Wonderful post David, thank you.
If ink is an Old Testament god then that of the New Testament would have to be sanguine chalk.

Movieac said...

So many great artists then. Russ Heath was a favorite of mine with Joe Kubert. Any thoughts?

Alan Hartley said...

I have ruined many a proud pencil drawing by inking it.

Vanderwolff said...

That last sentence:

"Ink may seem like a simple binary choice-- black or white-- until you experience its richness in the hands of an artist like Kubert." filled me with an intense sadness, and also a sudden desperate appreciation. The latter due to your fierce, heartfelt summary of Joe's rarely-matched command of a humble medium, one that the brutal demands of a bygone system like the comics industry in the 50's, 60's and 70's could transform into a brilliant graphical Morse code for the gifted few; the former due to the fact that we are relegated to the past tense as that kind of mastery recedes into an occasional searing salute, such as yours, as we watch those distant islands burn.

Maybe I'm just old.

Thanks David, as always, for keeping us moored to what's real.

bcedraws said...

One of the greatest of them all ...Sergio Toppi

Mort said...

Here´s Alberto Breccia retelling (in spanish) how he came up with the razor inking technique.
https://www.youtube.com/watch?v=b9Pnz66-7qc

Also his quote about inking, as best as I recall: I won´t be a slave to the pen and the brush, if for an effect I need a hammer, I´ll use a hammer.

Mort said...

And since I´m being a pest again and navigating youtube; here´s a very nice report on the late uruguayan cartoonist Hermenegildo Sábat (spanish).

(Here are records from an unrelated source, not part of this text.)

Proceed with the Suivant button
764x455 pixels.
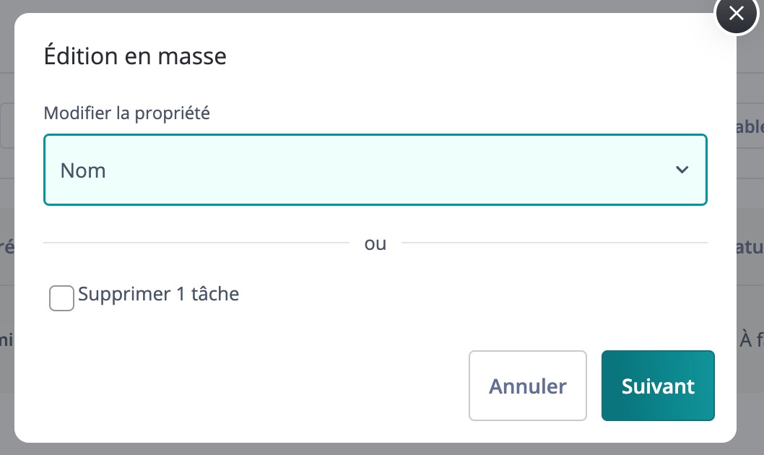tap(658, 386)
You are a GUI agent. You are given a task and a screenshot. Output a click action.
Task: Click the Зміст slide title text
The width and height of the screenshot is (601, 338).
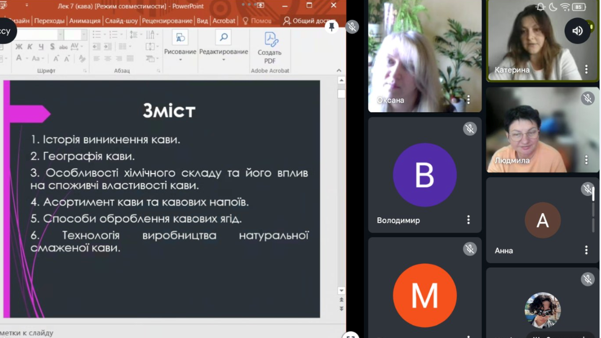169,111
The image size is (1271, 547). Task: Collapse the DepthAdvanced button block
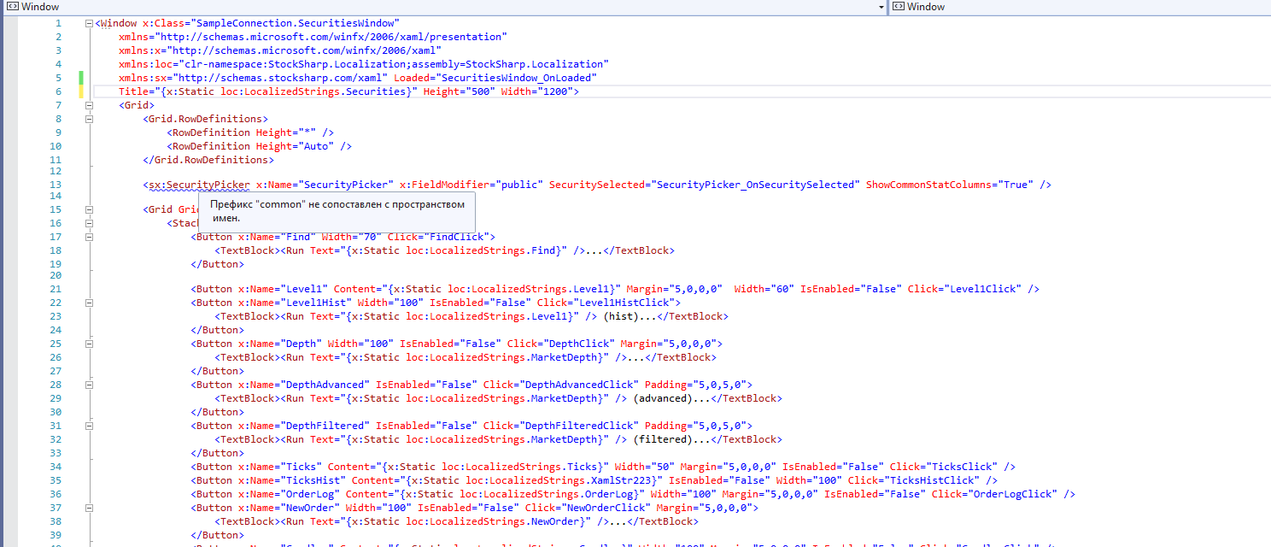point(89,385)
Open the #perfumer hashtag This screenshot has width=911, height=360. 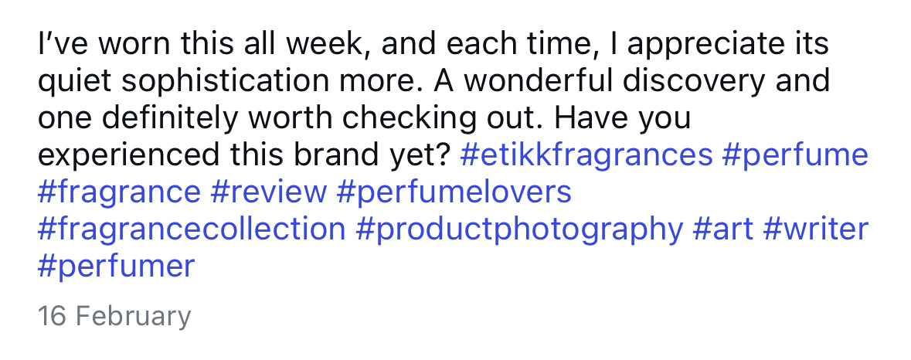click(116, 267)
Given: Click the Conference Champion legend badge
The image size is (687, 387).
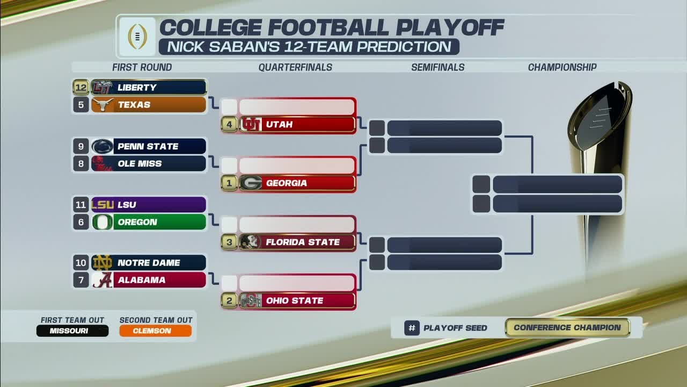Looking at the screenshot, I should [x=567, y=327].
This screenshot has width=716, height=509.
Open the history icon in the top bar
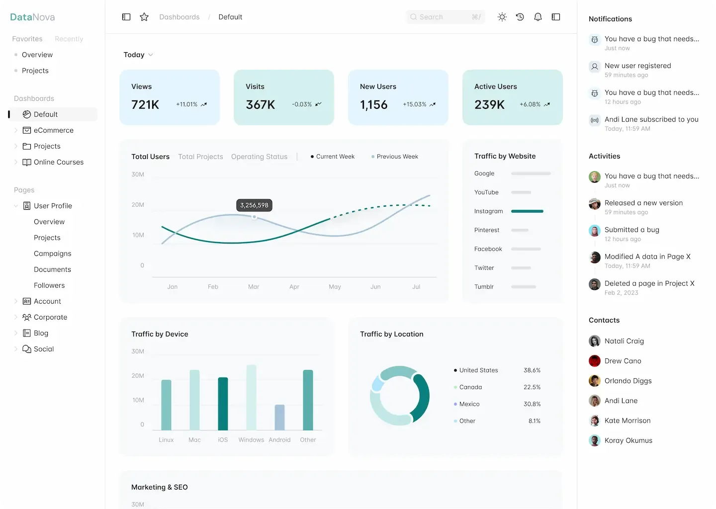[x=520, y=16]

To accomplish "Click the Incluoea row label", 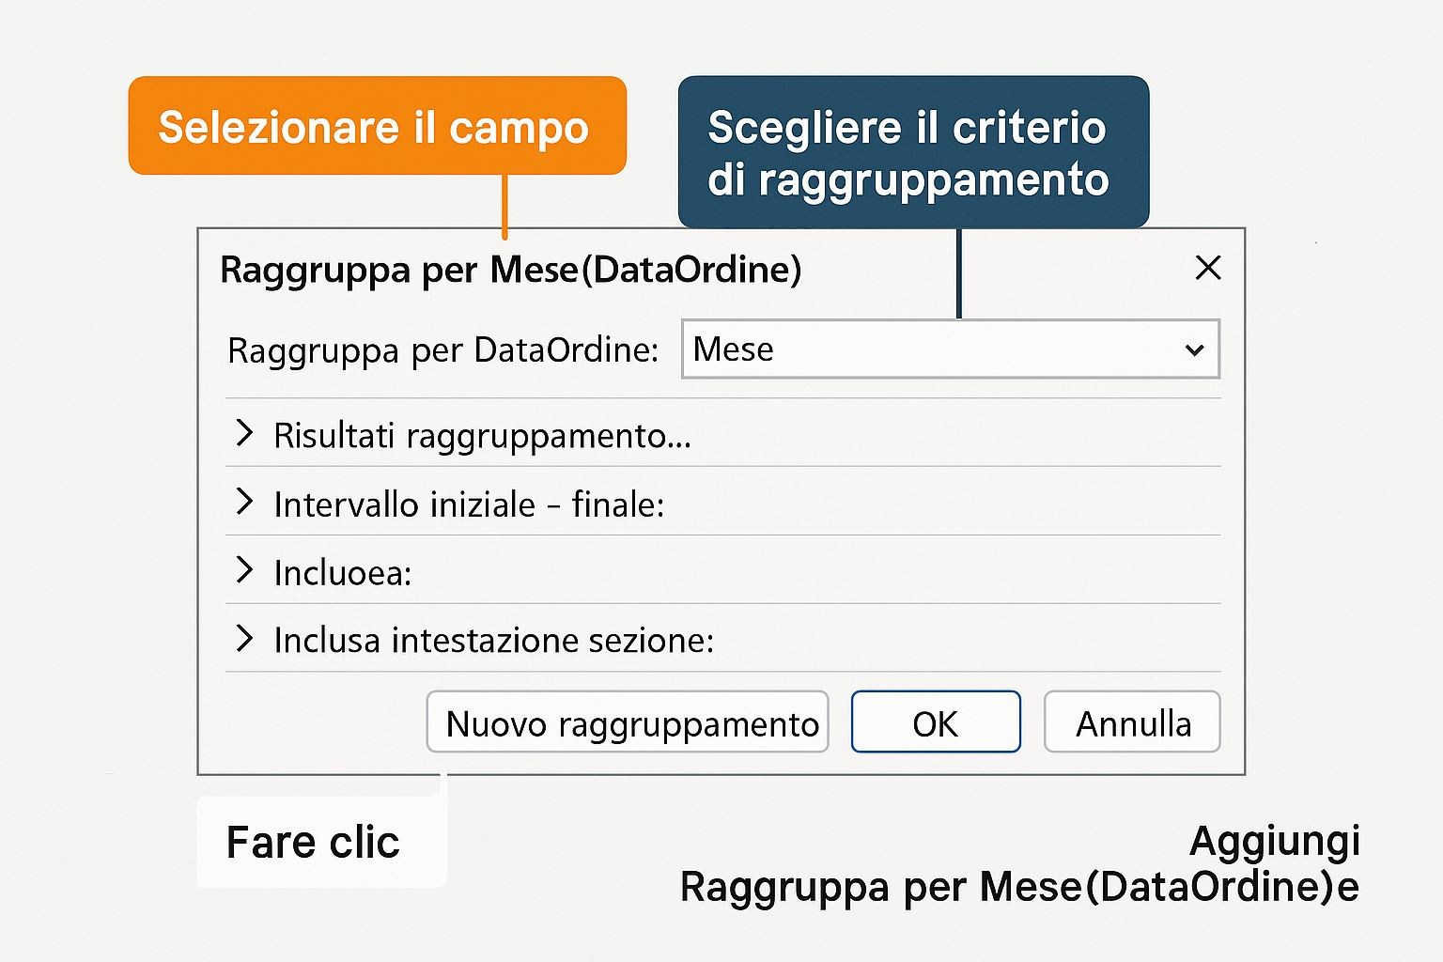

https://www.youtube.com/watch?v=H64EKYaTRgw

Rabbytx said...

Was white out not a thing at the time? :)

Robert Cosgrove said...

There were a few instances where the Kubert School was selling copies of Kubert books--specifically, Tex and later Kubert's book on figure drawing where you could order a copy of the book (obviously at quite an enhanced price) and Kubert would do a drawing in it. One could request that he draw something in particular, but Kubert reserved the right to draw whatever he wished. The offer was enticing enough for me to by a few duplicate copies of already-purchased books for the opportunity to acquire a Kubert drawing. When each book arrived, it was quite apparent that Kubert had done the drawing inside directly in ink, and in at least one case, white-out or white gouache, not to correct errors but to create particular effects. No pencil work apparent. His skill in wielding a pen was amazing.

kenmeyerjr said...

Ha! Hydrology! You helped me learn a new word, you smart bastard!